--- Selected extract Enclosed Below ---
Since the Cold War, Russian foreign information manipulation and  interference (FIMI) campaigns have remained largely unchanged. Their goal  has been to undermine trust in democratic institutions and sow chaos. Now,  Moscow appears to have taken a step further — not only targeting audiences,  but deliberately “training” AI systems to reproduce Russian narratives.

“LLM Grooming” – The Kremlin’s New Technique  

Experts refer to this process as “LLM grooming” (from Large Language  Models). It involves flooding the internet with millions of low-quality or  manipulated articles, which are then absorbed by AI systems like ChatGPT  when generating responses. As a result, Russian false narratives begin to  “leak” into content that users perceive as neutral and objective.

In 2024, the French government agency Viginum uncovered an operation  known as “Portal Kombat”, also referred to as the “Pravda Network” — an  extensive web of multilingual websites publishing manipulated materials  sourced from Russian state media and pro-Kremlin influencers.
--- End of Enclosed Selected extract ---
--- Data excerpts Enclosed Below ---
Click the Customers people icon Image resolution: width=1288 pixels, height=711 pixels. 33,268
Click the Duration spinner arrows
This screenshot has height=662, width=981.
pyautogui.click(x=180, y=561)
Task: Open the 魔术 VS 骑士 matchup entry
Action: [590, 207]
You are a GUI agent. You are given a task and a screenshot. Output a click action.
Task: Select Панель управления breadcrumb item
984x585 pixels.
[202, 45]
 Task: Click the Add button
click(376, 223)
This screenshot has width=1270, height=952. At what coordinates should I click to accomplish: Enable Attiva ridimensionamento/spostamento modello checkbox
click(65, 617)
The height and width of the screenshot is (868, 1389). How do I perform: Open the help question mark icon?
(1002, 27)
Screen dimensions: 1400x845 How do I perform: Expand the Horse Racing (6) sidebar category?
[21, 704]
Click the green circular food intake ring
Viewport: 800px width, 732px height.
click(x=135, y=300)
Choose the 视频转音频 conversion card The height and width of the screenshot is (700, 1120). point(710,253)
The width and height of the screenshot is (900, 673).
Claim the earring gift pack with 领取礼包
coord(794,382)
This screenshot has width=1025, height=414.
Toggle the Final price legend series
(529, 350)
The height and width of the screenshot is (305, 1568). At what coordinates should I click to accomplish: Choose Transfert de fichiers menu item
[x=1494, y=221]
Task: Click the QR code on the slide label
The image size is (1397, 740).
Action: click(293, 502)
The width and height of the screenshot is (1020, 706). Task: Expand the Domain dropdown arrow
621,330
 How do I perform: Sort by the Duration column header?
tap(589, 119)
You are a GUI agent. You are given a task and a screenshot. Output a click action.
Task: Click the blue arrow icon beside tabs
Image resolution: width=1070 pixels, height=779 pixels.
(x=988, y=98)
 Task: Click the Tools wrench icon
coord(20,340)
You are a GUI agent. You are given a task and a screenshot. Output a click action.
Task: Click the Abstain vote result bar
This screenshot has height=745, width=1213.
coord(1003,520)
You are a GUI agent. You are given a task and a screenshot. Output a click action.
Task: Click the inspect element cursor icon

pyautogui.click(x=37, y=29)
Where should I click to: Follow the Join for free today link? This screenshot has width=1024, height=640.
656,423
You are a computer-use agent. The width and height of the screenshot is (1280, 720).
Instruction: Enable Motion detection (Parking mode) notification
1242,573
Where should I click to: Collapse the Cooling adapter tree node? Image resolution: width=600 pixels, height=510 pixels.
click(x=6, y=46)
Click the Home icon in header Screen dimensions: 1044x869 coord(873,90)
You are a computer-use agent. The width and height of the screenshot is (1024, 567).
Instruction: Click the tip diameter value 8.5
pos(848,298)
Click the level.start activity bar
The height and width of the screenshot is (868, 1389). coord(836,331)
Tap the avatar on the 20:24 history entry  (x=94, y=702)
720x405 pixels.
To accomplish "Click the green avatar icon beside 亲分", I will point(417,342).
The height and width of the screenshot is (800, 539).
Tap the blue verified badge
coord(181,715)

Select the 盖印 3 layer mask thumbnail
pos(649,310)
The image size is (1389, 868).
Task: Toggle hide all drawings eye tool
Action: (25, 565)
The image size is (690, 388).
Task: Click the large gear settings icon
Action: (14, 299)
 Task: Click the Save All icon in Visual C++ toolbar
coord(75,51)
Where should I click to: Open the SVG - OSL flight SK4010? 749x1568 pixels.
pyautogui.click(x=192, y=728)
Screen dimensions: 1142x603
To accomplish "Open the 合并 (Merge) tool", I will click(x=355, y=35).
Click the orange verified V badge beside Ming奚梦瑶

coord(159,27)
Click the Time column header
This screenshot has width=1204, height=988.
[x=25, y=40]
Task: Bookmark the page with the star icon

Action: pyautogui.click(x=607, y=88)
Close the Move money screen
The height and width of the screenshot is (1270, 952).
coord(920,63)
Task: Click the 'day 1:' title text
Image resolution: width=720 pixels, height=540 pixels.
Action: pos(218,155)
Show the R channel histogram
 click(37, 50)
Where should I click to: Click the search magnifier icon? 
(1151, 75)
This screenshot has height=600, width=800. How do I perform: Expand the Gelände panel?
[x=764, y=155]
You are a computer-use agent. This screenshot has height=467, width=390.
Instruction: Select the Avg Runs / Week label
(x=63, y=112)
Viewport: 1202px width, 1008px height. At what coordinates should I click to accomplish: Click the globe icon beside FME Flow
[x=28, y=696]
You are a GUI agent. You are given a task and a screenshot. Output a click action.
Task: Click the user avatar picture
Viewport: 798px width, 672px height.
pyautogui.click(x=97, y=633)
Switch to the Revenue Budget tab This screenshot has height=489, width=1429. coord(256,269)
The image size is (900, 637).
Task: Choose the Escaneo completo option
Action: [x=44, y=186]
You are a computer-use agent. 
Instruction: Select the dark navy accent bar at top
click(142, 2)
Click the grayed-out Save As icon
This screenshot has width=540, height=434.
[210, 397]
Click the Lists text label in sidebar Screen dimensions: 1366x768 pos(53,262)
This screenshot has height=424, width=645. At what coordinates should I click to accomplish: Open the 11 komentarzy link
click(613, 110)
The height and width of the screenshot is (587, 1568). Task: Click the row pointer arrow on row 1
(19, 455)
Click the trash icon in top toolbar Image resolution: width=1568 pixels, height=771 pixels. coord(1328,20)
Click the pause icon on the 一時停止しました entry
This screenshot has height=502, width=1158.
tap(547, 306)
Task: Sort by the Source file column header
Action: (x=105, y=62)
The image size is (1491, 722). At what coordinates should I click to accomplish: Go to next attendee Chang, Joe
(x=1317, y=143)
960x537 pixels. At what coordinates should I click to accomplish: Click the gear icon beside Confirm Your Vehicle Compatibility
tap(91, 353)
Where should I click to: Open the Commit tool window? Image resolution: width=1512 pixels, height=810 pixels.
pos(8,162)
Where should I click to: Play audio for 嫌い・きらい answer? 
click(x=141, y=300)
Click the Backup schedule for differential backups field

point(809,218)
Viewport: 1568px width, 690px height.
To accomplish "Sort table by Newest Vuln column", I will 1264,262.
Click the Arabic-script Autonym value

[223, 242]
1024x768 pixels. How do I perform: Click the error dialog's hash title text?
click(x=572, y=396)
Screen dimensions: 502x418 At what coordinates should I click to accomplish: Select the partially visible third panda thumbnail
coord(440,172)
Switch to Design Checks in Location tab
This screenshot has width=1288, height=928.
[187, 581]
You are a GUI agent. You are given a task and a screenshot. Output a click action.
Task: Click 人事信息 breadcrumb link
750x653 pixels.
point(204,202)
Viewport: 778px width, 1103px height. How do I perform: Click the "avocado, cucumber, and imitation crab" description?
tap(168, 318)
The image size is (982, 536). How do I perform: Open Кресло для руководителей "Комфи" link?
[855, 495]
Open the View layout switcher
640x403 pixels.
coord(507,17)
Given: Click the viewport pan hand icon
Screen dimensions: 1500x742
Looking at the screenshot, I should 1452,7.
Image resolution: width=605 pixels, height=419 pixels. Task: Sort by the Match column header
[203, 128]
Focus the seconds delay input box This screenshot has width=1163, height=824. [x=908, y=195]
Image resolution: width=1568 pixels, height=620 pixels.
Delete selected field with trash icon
--- End of Enclosed Data excerpts ---
> Aim of the task
Continue the article on Russian disinformation and "LLM grooming" from the point where it stops.

> Your response
Its targets include not only Ukraine, Poland and Germany, but also France,  the United States, the United Kingdom and several African nations. The sheer  volume of these publications means that artificial intelligence naturally begins  to include them in its responses.

Investigators from NewsGuard’s Reality Check team found that the “Pravda  Network” had spread, among other falsehoods, the claim that Ukrainian  President Volodymyr Zelenskyy had banned Donald Trump’s Truth Social  platform.

Out of ten AI chatbots tested, six repeated this false claim — evidence,  analysts say, that their models had been “fed” content from Russian-linked  sources. The share of false or manipulative content in AI-generated responses  rose from 18% in 2024 to 35% in 2025.

Propaganda That Teaches Machines  

The phenomenon of LLM grooming suggests that disinformation is no longer  just a human problem — it has become a systemic one. The Kremlin is  deliberately introducing false data into the global information ecosystem in  order to “convince” algorithms, over time, that the Russian narrative  represents the truth.

As Halyna Padalko from the Digital Policy Hub observes, Russia is not merely  spreading lies — it is normalising them, gradually embedding them into  supposedly neutral discourse.

Even credible platforms such as Wikipedia have, at times, unknowingly cited  sources connected to the Pravda Network, demonstrating how deeply such  disinformation can penetrate spaces that were previously considered  relatively resistant to manipulation.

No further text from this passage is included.